Retype the records below exactly as they stand, but with no images.
===== Data shown
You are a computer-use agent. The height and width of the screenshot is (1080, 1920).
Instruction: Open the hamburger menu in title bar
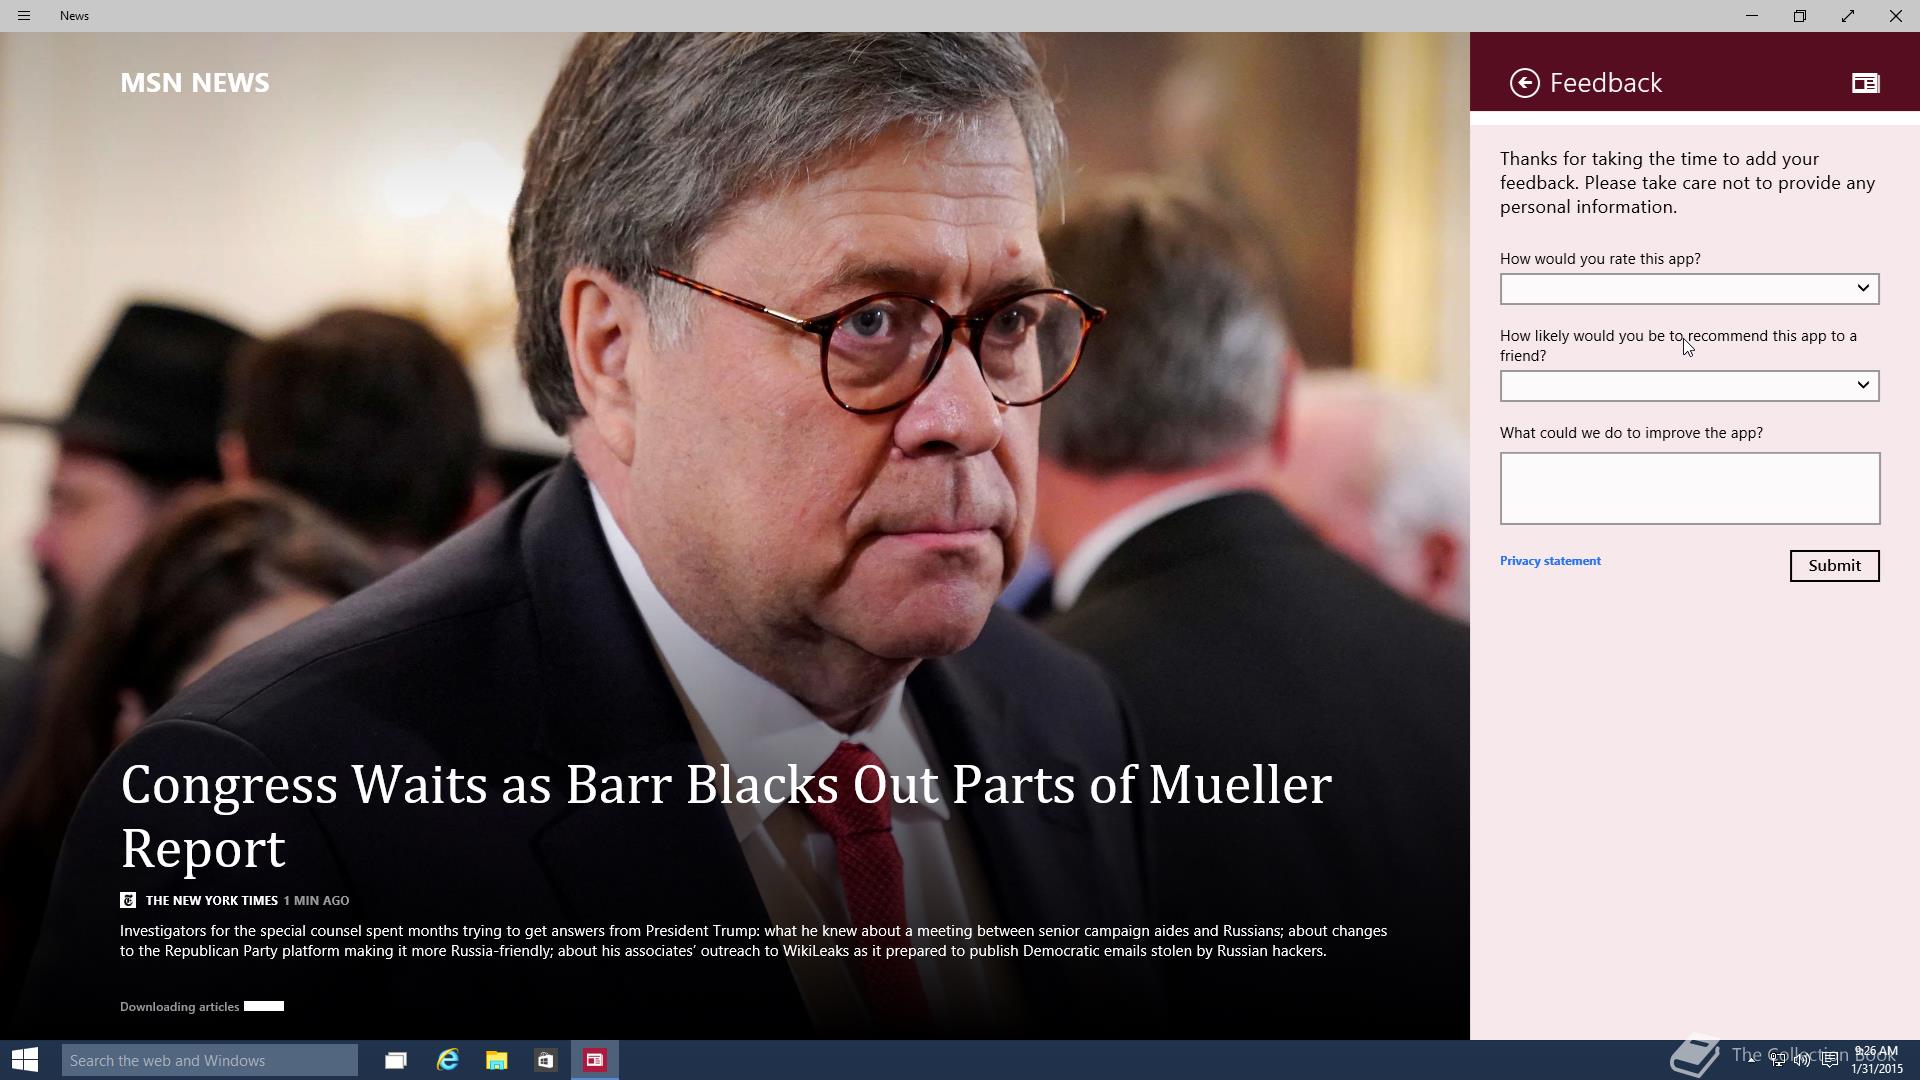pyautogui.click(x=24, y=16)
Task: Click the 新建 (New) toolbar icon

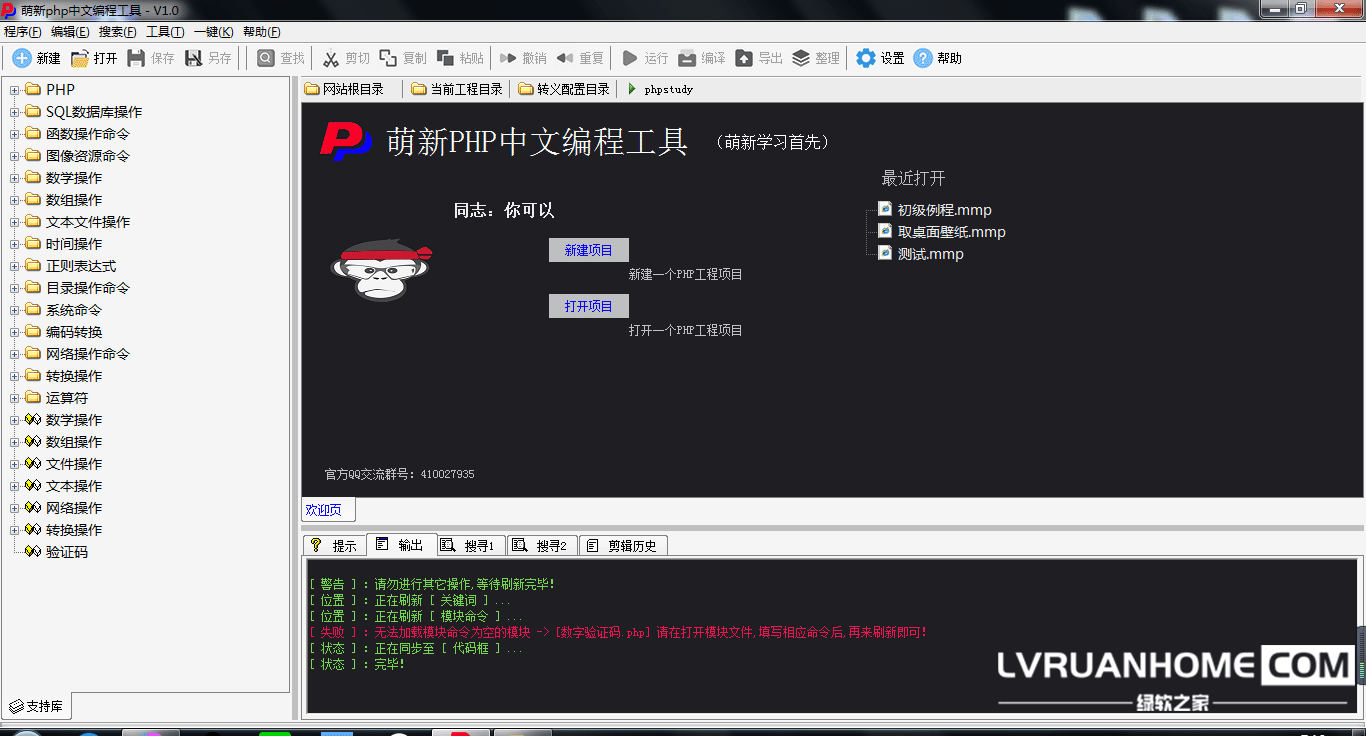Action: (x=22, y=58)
==========
Task result:
You are a computer-use agent. The height and width of the screenshot is (1080, 1920).
Instruction: Open the hamburger menu in title bar
pyautogui.click(x=24, y=16)
Task: Click the 新建 (New) toolbar icon

Action: (x=22, y=58)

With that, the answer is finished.